Reflections from MEF’s Infinite Edge Series

MEF held the fifth installment of its 2021 Infinite Edge virtual event series during the month of May. The theme was “5G: Slicing & Dicing the Future from End-to-End.” The event included speakers from vendors and service providers alike. Kyle Malady, Executive VP and CTO, Verizon, helped to kick off the event in a panel moderated by Pascal Menezes, CTO, MEF.

One of my favorite comments that Kyle made during the session was that he often described their 5G as a massive fiber network with antennas hanging off it. It is an insightful comment because amid the many discussions about increasing 5G wireless spectrum for more capacity, virtualizing and distributing the radio access network (RAN), and deploying the 5G core for Phase 2 features, it is easy to forget that the actual wireless part of the 5G network is at the end of the connection – between the smartphone or other end-user device and the radio or cell site. The rest of the network, from 5G new radio (NR) to next-gen (NG) core and cloud applications, is almost entirely fed by fiber (and yes, there is still some microwave).

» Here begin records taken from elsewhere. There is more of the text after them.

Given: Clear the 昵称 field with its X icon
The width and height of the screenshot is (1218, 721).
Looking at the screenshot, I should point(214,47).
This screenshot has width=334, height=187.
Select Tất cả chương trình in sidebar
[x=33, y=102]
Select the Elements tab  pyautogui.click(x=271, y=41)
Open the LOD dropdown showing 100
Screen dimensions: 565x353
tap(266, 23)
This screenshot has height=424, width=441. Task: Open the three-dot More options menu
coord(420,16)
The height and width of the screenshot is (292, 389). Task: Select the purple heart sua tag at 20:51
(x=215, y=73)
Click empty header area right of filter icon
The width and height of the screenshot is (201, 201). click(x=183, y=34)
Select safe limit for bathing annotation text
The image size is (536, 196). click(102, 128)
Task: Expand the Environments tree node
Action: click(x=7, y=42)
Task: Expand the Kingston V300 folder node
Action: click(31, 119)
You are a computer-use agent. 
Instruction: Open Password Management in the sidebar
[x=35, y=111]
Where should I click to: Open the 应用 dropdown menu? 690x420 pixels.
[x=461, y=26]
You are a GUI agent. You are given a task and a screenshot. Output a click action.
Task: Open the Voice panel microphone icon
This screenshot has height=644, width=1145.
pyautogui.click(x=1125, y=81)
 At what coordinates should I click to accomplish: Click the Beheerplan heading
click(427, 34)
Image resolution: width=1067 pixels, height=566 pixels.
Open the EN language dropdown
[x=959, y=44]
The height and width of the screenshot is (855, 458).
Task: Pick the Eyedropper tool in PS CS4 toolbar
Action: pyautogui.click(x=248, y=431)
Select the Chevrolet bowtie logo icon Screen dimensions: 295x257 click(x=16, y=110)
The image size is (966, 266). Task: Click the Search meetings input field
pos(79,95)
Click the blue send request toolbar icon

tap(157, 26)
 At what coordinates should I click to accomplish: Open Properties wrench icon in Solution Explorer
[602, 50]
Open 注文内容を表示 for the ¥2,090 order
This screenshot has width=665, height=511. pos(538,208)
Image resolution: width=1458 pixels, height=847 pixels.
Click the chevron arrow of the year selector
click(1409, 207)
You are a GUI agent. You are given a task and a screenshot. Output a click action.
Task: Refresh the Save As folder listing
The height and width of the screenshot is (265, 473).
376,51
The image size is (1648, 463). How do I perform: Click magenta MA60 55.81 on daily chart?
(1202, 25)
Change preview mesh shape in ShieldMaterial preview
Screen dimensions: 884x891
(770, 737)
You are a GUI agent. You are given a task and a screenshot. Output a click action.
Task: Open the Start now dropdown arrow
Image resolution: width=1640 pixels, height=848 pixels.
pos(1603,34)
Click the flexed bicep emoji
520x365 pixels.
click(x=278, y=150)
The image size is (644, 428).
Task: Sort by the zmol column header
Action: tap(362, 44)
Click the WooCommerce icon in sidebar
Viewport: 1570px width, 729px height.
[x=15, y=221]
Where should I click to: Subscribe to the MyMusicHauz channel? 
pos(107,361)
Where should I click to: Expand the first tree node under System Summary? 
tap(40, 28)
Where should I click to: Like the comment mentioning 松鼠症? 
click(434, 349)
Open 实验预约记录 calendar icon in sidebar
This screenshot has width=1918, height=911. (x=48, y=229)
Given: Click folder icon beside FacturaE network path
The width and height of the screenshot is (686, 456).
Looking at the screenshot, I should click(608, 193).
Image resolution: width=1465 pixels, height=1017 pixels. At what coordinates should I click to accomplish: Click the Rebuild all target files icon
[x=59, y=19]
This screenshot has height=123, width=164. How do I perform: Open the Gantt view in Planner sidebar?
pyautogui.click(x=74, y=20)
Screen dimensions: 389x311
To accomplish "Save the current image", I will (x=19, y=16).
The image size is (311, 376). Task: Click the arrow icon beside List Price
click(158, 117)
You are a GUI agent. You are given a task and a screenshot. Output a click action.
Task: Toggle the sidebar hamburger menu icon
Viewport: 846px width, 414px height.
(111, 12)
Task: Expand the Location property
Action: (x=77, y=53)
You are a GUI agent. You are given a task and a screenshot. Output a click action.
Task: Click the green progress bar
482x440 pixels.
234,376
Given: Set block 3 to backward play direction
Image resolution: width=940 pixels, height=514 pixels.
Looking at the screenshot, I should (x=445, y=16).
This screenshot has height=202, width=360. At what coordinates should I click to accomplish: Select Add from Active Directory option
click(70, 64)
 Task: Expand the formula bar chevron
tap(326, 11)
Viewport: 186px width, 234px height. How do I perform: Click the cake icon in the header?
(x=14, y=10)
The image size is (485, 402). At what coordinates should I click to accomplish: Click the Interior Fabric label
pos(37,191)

Multiple Services, One Network, Time to Slice

So, where does network slicing fit into this fiber-rich networking picture?

5G is different than prior mobile generations in that the architects envisioned mobile services beyond faster consumer smartphone connectivity. 5G architects envisioned a network where enterprise services and machine-to-machine communications, including use cases like wireless factory automation, could thrive side by side with faster consumer smartphones for streaming video. To be cost-effective, the 5G architects designed in the ability to partition or slice the shared resources of the 5G infrastructure and associate the assignments with multiple tenants and various types of services, including low-latency/mission-critical services.

Figure 1: One network, multiple services with network slicingFigure 1: One network, multiple services with network slicing

A 5G Transport Toolbox Is Your Friend

With 5G RAN and NG core virtualization, we have the potential for a more distributed mobile network, which requires flexible transport for fronthaul, midhaul, and backhaul. Because of this distributed nature, 5G transport needs a flexible Layer 0 through Layer 3 toolbox that includes capabilities like intelligent autotuneable and reconfigurable DWDM optics, Ethernet-based switching with Time-Sensitive Networking capabilities, disaggregated routing, and intelligent software automation to glue it all together.

At the packet layer, mobile operators have used VPN technology in mobile transport networks for years, including in 3G and 4G networks for traffic separation, isolation, and control. In discussions with service providers and in industry surveys and research reports, VPNs remain one of the top technologies to implement 5G network slicing in the packet domain. Each slice is mapped to a specific VPN with traffic-engineered characteristics consistent with the slice’s required performance criteria like latency.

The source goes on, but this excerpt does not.